Vercel’s Security Incident and a Skills.sh Vulnerability
Vercel just had one of the most significant security lapses of the vibe code / DevAI era.
It made me think of a recent security bug I identified in their popular vercel-labs/skills.sh framework. Back in January of this year, I read about a new framework to help distribute agent skills — reusable commands or generalized instructions — across the various providers and standards they require.

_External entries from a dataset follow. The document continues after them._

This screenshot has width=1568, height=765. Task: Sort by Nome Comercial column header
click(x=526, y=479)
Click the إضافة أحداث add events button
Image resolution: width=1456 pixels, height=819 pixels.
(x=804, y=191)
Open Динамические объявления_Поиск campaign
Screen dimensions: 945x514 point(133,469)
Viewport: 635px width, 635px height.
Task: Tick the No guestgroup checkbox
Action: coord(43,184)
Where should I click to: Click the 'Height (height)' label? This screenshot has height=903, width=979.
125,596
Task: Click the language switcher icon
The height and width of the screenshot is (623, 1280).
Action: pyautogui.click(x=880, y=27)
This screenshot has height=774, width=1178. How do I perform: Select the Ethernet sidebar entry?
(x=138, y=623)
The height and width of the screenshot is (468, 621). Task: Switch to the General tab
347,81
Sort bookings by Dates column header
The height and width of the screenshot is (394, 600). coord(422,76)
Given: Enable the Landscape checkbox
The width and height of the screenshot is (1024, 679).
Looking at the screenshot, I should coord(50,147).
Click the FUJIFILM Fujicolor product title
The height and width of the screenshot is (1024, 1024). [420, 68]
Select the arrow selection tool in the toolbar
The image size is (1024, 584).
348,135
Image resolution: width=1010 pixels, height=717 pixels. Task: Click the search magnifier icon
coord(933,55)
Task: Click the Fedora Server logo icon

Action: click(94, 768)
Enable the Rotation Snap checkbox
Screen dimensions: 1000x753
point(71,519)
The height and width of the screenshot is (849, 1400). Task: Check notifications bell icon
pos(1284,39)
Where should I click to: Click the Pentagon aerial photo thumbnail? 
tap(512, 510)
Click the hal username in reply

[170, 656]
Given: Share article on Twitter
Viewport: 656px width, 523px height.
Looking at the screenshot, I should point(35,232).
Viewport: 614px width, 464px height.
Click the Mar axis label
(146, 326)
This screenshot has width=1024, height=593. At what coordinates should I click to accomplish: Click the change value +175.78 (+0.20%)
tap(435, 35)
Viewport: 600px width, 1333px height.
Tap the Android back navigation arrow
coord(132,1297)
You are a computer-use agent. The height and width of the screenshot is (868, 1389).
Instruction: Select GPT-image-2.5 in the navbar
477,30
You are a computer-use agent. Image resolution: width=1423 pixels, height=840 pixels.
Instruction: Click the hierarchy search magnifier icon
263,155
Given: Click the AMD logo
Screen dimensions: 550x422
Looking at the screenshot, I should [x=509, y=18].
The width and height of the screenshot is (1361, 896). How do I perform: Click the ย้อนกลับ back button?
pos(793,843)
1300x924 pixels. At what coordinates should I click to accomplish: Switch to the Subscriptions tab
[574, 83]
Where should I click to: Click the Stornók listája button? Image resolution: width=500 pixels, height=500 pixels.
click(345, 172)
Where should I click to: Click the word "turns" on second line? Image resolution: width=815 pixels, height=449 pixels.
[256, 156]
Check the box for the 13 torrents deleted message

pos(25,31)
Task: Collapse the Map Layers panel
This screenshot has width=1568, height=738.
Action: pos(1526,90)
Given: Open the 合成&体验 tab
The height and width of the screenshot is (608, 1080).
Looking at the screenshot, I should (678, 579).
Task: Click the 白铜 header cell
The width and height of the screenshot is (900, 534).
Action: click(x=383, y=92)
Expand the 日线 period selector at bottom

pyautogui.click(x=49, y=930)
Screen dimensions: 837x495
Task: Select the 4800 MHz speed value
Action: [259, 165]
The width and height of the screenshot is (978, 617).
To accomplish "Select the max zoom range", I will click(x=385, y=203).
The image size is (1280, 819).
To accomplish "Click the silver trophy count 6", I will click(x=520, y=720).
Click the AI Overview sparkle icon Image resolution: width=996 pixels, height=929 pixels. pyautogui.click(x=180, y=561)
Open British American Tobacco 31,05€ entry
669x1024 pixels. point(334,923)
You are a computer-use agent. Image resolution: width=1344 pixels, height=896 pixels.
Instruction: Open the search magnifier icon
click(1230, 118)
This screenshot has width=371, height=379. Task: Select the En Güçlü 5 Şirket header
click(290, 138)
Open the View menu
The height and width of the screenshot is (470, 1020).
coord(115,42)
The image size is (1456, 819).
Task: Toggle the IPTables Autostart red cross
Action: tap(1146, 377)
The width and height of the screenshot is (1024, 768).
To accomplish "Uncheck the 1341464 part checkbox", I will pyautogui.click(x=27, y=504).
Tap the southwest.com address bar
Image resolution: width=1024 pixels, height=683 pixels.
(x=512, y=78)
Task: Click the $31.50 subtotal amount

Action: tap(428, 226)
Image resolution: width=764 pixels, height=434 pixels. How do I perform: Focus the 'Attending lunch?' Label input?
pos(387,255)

This was a great idea. The number of Dev Agents on the market has grown exponentially over the past year. Claude Code, Cursor, Kiro, and Windsurf, just to name a few. Each has introduced its own implementation requirements for largely the same agent tooling, including skills. For example, Claude Code requires skills installed in .claude/skills and Cursor in .cursor/skills. It becomes a mess to manage, especially as it’s now common to swap agents based on usage and pricing.
The beauty of skills.sh is that it uses symlinks — file pointers that let you place the same file in multiple locations — to manage a single skill and wire it across agents. It also provides a simple way to discover commonly used skills. A useful shortcut to see what others have already refined.
Skills themselves are simple — just Markdown text files — but English is a finicky interface. Your beautify-ui skill might not be as effective as the more widely used pretty-ui on skills.sh. Like any shared library, adoption becomes a signal of quality. Instead of building from scratch and iterating alone, it often makes sense to start from something already battle-tested.
So skills.sh solves a real problem in the DevAI landscape.
But that usefulness doesn’t stop at public sharing. It’s easy to see how the same model applies internally. Companies have workflows and architectural context that often live as tribal knowledge. That’s exactly the kind of information that’s hardest to distribute, whether to new hires or new agents.
A tool that can standardize and distribute those “skills” internally is immediately valuable. Which is why it was interesting to see that skills.sh works with private Git repos, even though it’s not well documented in the FAQ.
That’s where the obvious question comes in, are we exposing confidential information?
Private skills can easily include internal processes or architectural details. If those leak, even indirectly, that’s a real risk.
So the next question is whether you can opt out of data collection. The docs suggest yes, and largely wave away the concern:
Is any personal data collected?
No. The telemetry is completely anonymous and only tracks aggregate skill installation counts.
Can I opt out of telemetry?
Yes. You can disable telemetry when using the CLI.
On paper, that sounds safe enough to start using internally.
“Not so fast, my friend.” — Lee Corso
I was still a bit distrustful. This tool was clearly vibe-coded to support a common DevAI use case. Nothing inherently wrong with that, but it does raise questions about how thoroughly edge cases — like telemetry opt-out — were handled.
So I did some digging and noticed that the privacy check I found, isRepoPrivate, wasn’t just true or false like the name implied. It falls back to null if it can’t determine the state. That sounds reasonable, but from experience, I know that ambiguous states like this often lead to leaks if referenced in multiple places without strict handling.
Instead of digging through the codebase for hours, I enlisted my own “security expert,” Claude, and pointed it at the finding. I asked it to analyze potential gaps. Early on, the agent got confused when non-functional code comments contradicted the actual implementation, which is concerning. But after some iteration, it produced a solid overview. My suspicions were correct—the implementation leaked in several places.
I summarized the findings in a Github Issue (posted in March) for the maintainers to review and address. Another developer even proposed a partial fix within a few days, which I reviewed. However, at the time of writing, one month later, the team still hasn’t reviewed or merged the fix.
This is significant because the bug directly contradicts the documentation and leads enterprise teams to believe the tool is safe for internal use. The amount of exposed data may be limited, but any exposure beyond what is documented is a problem. Several other engineers have commented on the issue, sharing similar concerns and frustration.
This brings me back to Vercel’s recent, much larger security incident. In that case, an AI tool became an attack vector due to poorly configured security settings. These are easy to overlook when the focus is on rapidly shipping demo-worthy features.
Core engineering principles like reusability, maintainability, and security often get sidelined because the AI-generated code appears to work. That’s likely the same root cause here. The framework works well for the common case of publicly shared skills, but once you move into edge cases, the layered AI-generated code starts to overlap and drift. Consistency and security guarantees degrade quickly.
Without stronger rigor and better validation processes, this wave of AI adoption will produce more incidents like this—hurting both companies and the customers who trust them.
We need to push back against skipping foundational practices like code review and proper quality gates in the name of speed. Shipping faster doesn’t improve outcomes if it puts credibility at risk.